Grizz, sorry for the smart remarks.. not sure what I was thinking.. I guess I should have kept taking my meds..

Gilles


----------



## Grizzlybear01 (Apr 5, 2009)

No need to apologize Gilles, just remember too keep smiling


----------



## whitetailnut (Aug 19, 2005)

Grizzlybear01 said:


> Yes, they do look like science fiction but do they ever shoot nice and smooth. Plus the quality of service you get from Oneida is second to none :thumbs_up
> 
> Beautiful part of the country your in, passed through there going to and coming back from Saskatoon.

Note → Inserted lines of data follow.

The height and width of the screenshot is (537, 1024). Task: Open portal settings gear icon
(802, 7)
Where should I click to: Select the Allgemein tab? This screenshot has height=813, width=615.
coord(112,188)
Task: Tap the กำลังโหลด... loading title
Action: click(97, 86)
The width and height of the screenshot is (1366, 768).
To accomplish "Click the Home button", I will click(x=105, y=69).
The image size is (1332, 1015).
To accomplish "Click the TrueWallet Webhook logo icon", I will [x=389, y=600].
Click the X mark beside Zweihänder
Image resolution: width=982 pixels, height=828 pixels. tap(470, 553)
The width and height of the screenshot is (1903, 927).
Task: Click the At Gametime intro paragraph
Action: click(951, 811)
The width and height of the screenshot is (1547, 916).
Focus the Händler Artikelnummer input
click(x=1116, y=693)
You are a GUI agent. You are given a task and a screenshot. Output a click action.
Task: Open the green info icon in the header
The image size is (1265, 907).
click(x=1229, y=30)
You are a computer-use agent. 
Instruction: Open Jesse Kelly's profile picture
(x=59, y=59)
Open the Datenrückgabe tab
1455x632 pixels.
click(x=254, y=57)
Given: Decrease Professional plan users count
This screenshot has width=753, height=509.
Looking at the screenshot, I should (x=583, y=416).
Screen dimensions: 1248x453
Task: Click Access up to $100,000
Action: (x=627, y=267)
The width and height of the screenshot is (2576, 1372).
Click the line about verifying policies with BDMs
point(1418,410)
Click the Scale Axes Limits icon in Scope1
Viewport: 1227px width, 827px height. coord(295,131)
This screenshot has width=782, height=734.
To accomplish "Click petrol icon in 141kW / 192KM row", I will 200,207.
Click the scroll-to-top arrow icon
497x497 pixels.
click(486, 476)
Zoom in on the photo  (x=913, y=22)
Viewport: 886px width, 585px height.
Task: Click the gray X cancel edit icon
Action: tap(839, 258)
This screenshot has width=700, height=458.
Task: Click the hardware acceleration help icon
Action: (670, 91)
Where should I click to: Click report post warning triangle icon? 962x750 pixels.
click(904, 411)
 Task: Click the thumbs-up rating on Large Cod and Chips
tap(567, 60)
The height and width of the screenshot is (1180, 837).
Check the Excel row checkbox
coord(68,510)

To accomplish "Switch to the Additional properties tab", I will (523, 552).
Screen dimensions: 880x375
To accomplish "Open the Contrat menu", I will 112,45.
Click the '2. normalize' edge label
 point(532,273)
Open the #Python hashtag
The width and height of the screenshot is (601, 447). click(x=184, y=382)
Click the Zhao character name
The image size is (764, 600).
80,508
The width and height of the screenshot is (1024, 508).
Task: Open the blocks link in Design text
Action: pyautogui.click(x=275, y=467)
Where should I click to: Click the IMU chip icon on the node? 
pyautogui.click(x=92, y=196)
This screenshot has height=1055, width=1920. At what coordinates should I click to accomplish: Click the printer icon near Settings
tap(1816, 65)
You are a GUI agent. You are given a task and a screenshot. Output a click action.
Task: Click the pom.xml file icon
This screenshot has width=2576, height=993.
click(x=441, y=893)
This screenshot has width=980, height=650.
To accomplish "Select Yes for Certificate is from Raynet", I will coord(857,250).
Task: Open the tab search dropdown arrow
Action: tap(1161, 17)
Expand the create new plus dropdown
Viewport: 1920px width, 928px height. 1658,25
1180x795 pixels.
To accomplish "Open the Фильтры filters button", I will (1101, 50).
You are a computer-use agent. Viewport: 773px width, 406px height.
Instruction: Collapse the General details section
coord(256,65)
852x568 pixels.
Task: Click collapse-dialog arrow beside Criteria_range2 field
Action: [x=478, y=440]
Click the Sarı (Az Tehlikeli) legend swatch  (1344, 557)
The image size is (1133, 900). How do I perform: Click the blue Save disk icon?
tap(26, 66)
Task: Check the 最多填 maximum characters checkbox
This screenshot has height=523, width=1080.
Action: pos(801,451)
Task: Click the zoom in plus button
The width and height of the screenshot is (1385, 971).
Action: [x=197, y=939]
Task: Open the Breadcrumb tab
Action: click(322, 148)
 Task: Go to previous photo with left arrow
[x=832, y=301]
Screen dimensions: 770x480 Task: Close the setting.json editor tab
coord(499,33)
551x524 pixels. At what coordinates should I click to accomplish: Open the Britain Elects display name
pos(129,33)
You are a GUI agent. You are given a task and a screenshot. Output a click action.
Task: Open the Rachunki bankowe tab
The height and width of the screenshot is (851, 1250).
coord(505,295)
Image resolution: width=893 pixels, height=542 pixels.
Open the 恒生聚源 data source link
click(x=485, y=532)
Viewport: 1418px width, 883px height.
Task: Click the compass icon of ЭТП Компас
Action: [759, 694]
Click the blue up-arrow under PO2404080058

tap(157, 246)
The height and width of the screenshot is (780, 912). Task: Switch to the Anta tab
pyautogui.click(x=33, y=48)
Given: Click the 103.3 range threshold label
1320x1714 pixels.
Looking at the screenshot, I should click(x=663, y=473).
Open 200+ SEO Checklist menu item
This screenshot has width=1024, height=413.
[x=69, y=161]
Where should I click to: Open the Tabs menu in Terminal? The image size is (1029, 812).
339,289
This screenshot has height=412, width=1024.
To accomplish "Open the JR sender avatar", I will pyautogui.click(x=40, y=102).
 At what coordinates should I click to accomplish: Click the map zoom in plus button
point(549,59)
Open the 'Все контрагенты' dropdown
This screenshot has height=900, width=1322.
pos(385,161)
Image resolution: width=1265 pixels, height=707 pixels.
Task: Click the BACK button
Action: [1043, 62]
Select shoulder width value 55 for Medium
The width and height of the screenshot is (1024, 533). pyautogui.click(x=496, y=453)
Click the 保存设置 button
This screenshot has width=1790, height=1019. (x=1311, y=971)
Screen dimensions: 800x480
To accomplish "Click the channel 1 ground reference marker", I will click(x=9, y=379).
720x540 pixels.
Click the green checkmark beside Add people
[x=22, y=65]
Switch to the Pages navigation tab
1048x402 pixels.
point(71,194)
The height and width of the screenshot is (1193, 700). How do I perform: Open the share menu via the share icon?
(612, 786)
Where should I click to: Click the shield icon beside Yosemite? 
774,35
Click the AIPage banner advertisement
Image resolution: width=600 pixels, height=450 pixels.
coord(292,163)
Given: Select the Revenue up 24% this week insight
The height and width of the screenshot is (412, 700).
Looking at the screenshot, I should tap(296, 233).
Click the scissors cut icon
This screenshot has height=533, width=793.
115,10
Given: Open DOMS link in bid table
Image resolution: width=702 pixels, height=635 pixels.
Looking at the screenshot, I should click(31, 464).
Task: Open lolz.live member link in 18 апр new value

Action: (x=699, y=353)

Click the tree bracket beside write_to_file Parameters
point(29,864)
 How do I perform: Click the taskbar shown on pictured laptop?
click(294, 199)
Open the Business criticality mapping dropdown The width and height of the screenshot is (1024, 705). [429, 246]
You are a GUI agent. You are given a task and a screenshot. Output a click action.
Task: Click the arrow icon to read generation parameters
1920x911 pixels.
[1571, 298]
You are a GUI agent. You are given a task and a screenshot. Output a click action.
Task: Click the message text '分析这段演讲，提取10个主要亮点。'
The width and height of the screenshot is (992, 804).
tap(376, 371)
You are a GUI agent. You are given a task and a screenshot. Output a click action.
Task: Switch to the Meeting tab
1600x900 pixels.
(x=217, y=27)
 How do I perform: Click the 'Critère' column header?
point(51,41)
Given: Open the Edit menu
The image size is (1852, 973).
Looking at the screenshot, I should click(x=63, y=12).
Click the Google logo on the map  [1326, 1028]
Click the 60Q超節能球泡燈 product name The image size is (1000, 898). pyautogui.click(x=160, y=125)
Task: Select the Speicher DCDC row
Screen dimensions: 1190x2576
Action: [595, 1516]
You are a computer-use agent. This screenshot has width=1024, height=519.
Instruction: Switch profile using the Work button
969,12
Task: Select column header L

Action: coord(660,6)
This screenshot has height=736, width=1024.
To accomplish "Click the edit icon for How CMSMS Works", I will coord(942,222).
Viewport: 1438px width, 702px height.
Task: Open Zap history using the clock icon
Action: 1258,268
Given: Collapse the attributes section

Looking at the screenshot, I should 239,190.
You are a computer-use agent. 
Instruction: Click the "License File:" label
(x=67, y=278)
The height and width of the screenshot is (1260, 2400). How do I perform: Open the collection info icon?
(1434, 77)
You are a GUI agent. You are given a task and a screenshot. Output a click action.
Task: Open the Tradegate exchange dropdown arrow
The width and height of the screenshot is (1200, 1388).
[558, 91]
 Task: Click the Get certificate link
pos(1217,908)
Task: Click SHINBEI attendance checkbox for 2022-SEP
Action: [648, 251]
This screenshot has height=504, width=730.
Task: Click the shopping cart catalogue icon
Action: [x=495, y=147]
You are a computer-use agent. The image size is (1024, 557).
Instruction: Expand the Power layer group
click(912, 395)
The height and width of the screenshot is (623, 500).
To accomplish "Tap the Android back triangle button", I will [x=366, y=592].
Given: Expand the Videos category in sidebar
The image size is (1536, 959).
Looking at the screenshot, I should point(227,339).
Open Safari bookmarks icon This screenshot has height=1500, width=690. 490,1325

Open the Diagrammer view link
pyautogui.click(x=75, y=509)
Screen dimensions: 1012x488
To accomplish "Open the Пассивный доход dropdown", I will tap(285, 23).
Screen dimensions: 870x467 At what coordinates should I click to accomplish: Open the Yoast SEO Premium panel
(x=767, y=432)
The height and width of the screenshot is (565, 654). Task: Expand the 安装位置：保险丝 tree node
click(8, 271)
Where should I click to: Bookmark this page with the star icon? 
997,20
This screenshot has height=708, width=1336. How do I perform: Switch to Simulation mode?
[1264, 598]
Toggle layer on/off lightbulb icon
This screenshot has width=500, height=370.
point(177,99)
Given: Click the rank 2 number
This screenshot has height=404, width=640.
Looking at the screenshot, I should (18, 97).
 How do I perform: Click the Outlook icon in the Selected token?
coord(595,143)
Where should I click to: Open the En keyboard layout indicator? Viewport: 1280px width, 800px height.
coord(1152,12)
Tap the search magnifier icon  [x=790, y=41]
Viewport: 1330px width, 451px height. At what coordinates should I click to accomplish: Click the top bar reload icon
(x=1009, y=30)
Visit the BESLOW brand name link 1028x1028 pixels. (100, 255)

Where are you from? Being sarcastic huh? So where are you going on the moose hunt? Depending on what happens with my draws this year, I'm thinking about a moose hunt this year. Bonehead sask government took away the archery mule deer season this year in my zone.:angry:


----------



## Grizzlybear01 (Apr 5, 2009)

We are from the Northwest Territories and we will be bowhunting moose in Alberta this year, more precisely in the Peace River area. We could have gone there two years ago but decided to hunt another zone closer to Edmonton.


----------



## blackegale2 (Dec 13, 2008)

Good luck to you and the wife grizz with the hunt and yes oniedas are fun to shoot,and a good bow,


----------



## Stash (Jun 1, 2002)

I kind of thought "a great shot" referred to the photo - very scenic area.


----------



## ontario moose (Aug 8, 2003)

*firefox*

Anybody using Firefox?.. I have 2 different computers, one with xp and one with linux and both use firefox as a browser and I only seen the picture this morning at work which has IE..

I see non link, not file properties.. in the top photo I just see the bow description and mentioning it as one sweet lady.. no picuture of a lady , no nothing.. same with the p&Y grouse..

I can see how my reply got off wrong (insert foot in mouth here..)

G


----------



## pintojk (Jan 31, 2003)

ontario moose said:


> Anybody using Firefox?.. I have 2 different computers, one with xp and one with linux and both use firefox as a browser and I only seen the picture this morning at work which has IE..
> 
> I see non link, not file properties.. in the top photo I just see the bow description and mentioning it as one sweet lady.. no picuture of a lady , no nothing.. same with the p&Y grouse..
> 
> ...


I'll check with admin to see if there's any way to correct this for you ..... I haven't heard of any problems with folks using FireFox, but with recent updates etc. there may be some blocking filters or something like that :noidea:

I'll forward this to them, and hopefully we'll get an answer for you soon :thumb:


----------



## IGluIt4U (Sep 22, 2004)

ontario moose said:


> Anybody using Firefox?.. I have 2 different computers, one with xp and one with linux and both use firefox as a browser and I only seen the picture this morning at work which has IE..
> 
> I see non link, not file properties.. in the top photo I just see the bow description and mentioning it as one sweet lady.. no picuture of a lady , no nothing.. same with the p&Y grouse..
> 
> ...





pintojk said:


> I'll check with admin to see if there's any way to correct this for you ..... I haven't heard of any problems with folks using FireFox, but with recent updates etc. there may be some blocking filters or something like that :noidea:
> 
> I'll forward this to them, and hopefully we'll get an answer for you soon :thumb:


I use FF exclusively and I can see them both just fine... that's kinda odd... I've checked your account settings and they are all normal. I'm not sure why you aren't seeing the pics.. :set1_thinking: The new updates have not caused any issues with images that I've been made aware of from anyone else.. 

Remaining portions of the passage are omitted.